Patrick Scott – Golden Boy

Patrick Scott is considered to be the Godfather of Irish modern art. ‘Golden Boy’ tells of Scott’s extraordinary life. The film begins at the Hugh Lane Municipal Gallery who honored him with a major retrospective of his life’s work. The film features his great friend Seamus Heaney and Bruce Arnold. There is a wonderful music score by Kieran Kennedy. The other stars to feature are his best friends, his cats!

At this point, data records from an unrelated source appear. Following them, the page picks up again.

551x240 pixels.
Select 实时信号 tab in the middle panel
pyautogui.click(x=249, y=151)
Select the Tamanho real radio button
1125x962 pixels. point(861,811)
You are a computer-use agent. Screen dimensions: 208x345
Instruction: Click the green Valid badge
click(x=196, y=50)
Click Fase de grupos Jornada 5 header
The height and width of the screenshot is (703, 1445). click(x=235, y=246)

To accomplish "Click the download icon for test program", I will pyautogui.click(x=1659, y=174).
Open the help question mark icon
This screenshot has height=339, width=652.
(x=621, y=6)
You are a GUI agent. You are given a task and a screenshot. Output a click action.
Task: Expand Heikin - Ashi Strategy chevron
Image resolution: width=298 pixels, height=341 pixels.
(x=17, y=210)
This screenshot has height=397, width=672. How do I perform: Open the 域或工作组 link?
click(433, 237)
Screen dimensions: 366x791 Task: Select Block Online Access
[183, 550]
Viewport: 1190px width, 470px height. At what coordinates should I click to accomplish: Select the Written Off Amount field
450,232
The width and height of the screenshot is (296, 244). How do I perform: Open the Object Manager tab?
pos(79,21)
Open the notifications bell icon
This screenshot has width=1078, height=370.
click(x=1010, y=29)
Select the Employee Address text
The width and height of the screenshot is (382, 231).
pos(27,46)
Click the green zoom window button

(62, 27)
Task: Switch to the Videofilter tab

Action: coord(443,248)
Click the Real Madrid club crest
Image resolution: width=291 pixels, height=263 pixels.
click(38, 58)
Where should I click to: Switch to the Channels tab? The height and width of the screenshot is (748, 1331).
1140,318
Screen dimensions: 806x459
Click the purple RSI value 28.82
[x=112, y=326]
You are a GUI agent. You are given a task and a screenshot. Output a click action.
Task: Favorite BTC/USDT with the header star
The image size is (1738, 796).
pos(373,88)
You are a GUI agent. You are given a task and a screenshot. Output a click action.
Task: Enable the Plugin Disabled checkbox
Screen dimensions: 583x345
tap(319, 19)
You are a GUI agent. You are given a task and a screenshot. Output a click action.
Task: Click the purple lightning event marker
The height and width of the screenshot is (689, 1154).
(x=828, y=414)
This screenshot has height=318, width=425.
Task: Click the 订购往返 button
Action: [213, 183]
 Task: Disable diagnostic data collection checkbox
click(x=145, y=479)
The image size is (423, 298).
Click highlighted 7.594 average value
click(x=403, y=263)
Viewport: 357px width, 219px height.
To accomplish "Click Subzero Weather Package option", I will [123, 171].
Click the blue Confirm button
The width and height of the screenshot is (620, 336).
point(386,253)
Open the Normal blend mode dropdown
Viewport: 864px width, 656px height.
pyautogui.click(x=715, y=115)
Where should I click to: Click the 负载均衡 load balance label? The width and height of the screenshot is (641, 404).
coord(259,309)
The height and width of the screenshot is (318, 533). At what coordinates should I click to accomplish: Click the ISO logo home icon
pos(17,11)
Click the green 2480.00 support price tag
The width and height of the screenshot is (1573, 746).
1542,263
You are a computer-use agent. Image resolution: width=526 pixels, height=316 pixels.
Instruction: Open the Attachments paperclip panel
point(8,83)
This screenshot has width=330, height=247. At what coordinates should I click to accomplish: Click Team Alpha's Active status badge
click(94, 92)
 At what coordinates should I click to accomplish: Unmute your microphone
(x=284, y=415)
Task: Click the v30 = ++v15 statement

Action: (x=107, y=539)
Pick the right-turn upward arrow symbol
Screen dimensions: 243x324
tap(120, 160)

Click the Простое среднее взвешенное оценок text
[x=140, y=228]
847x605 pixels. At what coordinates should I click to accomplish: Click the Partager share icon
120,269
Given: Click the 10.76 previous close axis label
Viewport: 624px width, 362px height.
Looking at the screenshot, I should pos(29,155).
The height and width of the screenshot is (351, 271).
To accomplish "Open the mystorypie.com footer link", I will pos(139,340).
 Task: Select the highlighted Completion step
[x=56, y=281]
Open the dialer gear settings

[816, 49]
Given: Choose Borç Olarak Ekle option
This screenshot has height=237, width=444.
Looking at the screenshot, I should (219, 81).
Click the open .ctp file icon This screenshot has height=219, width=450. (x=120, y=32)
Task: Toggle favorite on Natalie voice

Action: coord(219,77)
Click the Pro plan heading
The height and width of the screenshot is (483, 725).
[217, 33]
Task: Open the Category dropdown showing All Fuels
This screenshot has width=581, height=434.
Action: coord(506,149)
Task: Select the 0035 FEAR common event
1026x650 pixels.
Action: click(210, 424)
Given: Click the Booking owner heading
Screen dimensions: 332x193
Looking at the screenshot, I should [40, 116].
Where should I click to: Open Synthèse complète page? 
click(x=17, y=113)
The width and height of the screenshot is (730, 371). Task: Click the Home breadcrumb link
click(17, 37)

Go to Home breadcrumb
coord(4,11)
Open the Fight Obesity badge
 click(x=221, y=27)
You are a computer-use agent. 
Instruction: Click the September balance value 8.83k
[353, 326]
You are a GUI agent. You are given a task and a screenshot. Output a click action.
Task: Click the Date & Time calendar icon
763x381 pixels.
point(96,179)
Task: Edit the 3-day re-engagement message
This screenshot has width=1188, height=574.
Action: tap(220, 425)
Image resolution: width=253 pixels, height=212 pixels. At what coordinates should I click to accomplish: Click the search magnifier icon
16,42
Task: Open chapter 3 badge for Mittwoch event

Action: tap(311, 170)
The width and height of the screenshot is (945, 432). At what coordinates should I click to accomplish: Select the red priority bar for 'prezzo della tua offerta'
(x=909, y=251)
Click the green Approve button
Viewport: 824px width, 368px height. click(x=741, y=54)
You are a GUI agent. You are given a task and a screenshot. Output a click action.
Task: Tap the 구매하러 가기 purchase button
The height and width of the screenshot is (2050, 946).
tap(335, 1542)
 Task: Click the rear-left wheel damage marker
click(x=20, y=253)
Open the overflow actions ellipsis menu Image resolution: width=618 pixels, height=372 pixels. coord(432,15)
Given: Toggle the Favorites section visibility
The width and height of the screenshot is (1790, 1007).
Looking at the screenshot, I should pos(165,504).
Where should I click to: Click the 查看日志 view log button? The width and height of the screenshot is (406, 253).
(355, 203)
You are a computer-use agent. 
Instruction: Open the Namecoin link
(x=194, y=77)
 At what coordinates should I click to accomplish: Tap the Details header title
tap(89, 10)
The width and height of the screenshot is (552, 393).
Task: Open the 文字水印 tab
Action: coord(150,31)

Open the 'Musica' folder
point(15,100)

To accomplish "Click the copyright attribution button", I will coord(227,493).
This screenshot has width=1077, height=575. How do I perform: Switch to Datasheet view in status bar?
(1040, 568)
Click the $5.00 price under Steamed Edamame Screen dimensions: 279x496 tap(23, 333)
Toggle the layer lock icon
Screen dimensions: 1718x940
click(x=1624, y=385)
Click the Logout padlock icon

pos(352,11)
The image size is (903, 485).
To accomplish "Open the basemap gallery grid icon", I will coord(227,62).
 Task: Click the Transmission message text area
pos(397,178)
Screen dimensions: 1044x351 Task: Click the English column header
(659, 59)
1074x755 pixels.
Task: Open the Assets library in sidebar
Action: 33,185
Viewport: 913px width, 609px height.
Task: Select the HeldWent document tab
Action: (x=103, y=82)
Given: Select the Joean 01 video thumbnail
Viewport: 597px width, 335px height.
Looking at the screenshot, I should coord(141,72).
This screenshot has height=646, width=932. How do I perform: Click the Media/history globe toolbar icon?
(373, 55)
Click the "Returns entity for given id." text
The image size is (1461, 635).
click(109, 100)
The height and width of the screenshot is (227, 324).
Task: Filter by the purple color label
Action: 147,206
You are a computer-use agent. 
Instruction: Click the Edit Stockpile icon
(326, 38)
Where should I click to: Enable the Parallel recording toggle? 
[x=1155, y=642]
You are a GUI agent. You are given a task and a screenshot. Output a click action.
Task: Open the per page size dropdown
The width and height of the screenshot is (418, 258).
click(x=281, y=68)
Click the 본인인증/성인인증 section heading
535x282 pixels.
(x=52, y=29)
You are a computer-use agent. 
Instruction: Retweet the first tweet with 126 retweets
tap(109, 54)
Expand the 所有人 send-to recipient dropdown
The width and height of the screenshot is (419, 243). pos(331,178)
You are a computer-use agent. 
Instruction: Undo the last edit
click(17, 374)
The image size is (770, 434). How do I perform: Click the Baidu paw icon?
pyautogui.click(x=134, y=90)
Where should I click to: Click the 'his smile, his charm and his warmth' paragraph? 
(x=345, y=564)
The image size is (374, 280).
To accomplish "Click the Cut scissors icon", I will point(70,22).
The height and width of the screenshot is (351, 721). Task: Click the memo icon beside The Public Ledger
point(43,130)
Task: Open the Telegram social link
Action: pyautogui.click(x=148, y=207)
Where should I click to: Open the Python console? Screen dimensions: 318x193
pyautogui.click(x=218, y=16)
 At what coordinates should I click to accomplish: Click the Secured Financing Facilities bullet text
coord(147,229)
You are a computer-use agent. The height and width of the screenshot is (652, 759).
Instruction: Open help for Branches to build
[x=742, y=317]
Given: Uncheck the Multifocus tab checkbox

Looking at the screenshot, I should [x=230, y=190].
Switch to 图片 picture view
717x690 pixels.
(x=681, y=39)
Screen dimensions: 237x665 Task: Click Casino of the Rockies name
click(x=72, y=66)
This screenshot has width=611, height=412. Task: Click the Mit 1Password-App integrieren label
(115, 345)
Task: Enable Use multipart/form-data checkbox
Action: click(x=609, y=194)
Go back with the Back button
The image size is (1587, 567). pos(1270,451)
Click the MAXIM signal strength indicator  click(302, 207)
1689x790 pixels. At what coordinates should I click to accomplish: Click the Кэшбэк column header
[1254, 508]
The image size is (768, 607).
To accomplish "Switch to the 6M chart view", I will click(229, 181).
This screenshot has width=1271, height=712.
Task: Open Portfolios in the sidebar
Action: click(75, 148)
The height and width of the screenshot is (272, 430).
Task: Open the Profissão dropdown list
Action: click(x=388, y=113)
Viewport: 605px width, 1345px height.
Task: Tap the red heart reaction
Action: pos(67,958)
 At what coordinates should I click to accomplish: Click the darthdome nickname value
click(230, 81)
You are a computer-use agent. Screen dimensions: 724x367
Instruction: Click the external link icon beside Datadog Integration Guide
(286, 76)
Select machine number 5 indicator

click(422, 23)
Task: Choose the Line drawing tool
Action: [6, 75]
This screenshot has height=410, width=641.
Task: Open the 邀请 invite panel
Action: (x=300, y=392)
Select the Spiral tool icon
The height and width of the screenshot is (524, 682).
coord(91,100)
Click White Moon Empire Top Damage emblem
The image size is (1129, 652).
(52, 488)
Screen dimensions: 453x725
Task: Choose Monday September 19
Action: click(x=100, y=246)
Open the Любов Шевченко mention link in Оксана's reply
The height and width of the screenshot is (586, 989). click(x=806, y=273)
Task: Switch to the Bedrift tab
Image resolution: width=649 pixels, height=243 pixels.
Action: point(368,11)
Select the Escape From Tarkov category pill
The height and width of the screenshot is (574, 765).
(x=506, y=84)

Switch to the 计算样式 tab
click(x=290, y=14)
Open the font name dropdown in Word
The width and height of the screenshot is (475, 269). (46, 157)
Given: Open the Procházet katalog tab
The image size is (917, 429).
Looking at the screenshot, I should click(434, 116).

Scott was an early member of the White Stag Group, which was formed by refugee painters in Dublin during the emergency years of World War II. After the war he worked as an architect but quit in the early 1950′s but his work can be still be seen in building like ‘Busarus” which he designed for Michael Scott. In the early fifties Scott quit architecture to become a full time painter. He won the Guggenheim Award in 1958, then became the first living Irish artist to have a painting bought by the Museum of Modern Art in New York.  He was chosen to  represent  Ireland at the Venice Biennale in 1960. One of the early modernists, he is particularly well noted for his Gold paintings which he started in the 1960′s and continues to this day.

The producers of the film Maria Doyle Kennedy and Andrea Pitt invited the Sé Merry Doyle to direct project and after its completion ‘Golden Boy’ had great success at festival screenings and on RTE television.

Patrick still operates from his Dublin studio on Baggot Lane and is currently finishing a tapestry for the Mater Hospitals children’s wing.